**Work to complete:**
(1) Answer these from the Kowarski syndrome passage:
(a) At age 3 years, how many standard deviations below the mean for age and sex was the girl's height?
(b) What was the stature of the Serbian patient's parents?
(c) What was the first diagnostic test for Kowarski syndrome?
(2) Carry on the Kowarski syndrome passage from its final sentence.

**Provided passage:**
Takahashi et al. reported a case of a boy with short stature who was heterozygous for a mutation in the GH1 gene. In this child, growth hormone not only could not activate the GH receptor (GHR) but also inhibited the action of wild type GH because of its greater affinity for GHR and GH-binding protein (GHBP) that is derived from the extracellular domain of the GHR. Thus, a dominant-negative effect was observed.

Takahashi et al. demonstrated in a girl with short stature, a biologically inactive growth hormone resulting from a heterozygous mutation in the GH1 gene. At age 3 years, the girl's height was 3.6 standard deviations below the mean for age and sex. Bone age was delayed by 1.5 years. She had a prominent forehead and a hypoplastic nasal bridge with normal body proportions. She showed lack of growth hormone action despite high immunoassayable GH levels in serum and marked catch-up growth to exogenous GH administration. Results of other studies were compatible with the production of a bioinactive GH, which prevented dimerization of the growth hormone receptor, a crucial step in GH signal transduction.

Besson et al. described in 1955 a Serbian patient with Kowarski syndrome who was homozygous for a mutation in the GH1 gene that disrupted the first disulfide bridge in growth hormone. The parents were each heterozygous for the mutation and were of normal stature.

==Diagnosis==
===Diagnostic criteria===
The discovery of the Kowarski syndrome created a dilemma. The first diagnostic test for the syndrome was subjecting the suspected children to six month of growth hormone therapy. Kowarski syndrome was assumed to be a very rare disorder (officially recognized as an "orphan disease"). Researchers could not justify subjecting children to a trial period of growth hormone therapy to confirm the diagnosis of a rare syndrome. There is a need for a reliable and practical diagnostic procedure for the syndrome.

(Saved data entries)
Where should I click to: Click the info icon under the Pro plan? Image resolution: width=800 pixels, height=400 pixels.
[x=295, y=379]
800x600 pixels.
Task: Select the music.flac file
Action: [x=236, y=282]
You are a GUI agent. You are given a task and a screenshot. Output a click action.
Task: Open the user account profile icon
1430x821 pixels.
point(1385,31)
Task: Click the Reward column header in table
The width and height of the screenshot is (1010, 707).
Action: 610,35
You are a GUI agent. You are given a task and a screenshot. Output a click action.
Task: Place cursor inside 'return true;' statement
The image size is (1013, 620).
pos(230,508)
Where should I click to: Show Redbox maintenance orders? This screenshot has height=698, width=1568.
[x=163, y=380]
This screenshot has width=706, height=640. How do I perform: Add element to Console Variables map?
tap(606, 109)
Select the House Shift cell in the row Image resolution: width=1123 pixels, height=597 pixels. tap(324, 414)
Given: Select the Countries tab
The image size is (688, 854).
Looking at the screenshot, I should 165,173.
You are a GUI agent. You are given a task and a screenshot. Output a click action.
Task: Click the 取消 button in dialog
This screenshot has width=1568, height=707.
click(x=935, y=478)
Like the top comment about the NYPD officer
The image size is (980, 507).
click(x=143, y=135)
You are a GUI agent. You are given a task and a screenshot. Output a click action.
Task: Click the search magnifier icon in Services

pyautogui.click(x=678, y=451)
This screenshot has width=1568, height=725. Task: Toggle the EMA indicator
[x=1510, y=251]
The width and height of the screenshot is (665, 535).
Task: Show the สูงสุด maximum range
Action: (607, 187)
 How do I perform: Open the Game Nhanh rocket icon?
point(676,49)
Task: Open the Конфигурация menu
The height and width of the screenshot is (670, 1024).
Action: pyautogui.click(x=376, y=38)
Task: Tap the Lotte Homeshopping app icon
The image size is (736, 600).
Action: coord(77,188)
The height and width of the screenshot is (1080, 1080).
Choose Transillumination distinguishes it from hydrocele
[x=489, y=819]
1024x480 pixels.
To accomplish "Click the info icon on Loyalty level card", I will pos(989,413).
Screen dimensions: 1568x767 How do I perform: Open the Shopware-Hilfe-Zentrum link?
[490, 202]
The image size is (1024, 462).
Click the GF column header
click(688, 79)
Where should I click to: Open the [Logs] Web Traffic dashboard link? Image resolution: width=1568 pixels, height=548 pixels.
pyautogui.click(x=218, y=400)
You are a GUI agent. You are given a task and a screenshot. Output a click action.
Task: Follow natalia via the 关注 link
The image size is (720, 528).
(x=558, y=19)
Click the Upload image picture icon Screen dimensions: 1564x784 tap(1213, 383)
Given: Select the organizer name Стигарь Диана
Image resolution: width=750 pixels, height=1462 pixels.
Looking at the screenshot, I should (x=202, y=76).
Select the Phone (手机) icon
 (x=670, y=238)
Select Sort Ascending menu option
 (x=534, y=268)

**Responses per task:**
(1)
(a) 3.6 standard deviations.
(b) They were of normal stature.
(c) Six months of growth hormone therapy for the suspected children.

(2)
===Reliability of testing===
The standard test for growth hormone deficiency is the growth hormone stimulation test. Peak levels of growth hormone below normal are considered confirmation of a growth hormone deficiency. Growth-impaired children with a normal stimulation test were considered suspect for having the Kowarski syndrome that may benefit from treatment with growth hormone.

Zadik et al. reported in 1990 that the growth hormone stimulation test is not reliable, suggesting the use of the more reliable 24-hour integrated concentration of growth hormone (IC-GH) as a better test. In 1995, it was also suggested that some cases of the neurosecretory growth failure syndrome might have the Kowarski syndrome.

Kerstin Albertsson Wikland confirmed in 1992 that the IC-GH test is a reproducible test for growth hormone deficiency and Carel et al. confirmed in 1997 that the reliability of the growth hormone stimulation tests was poor.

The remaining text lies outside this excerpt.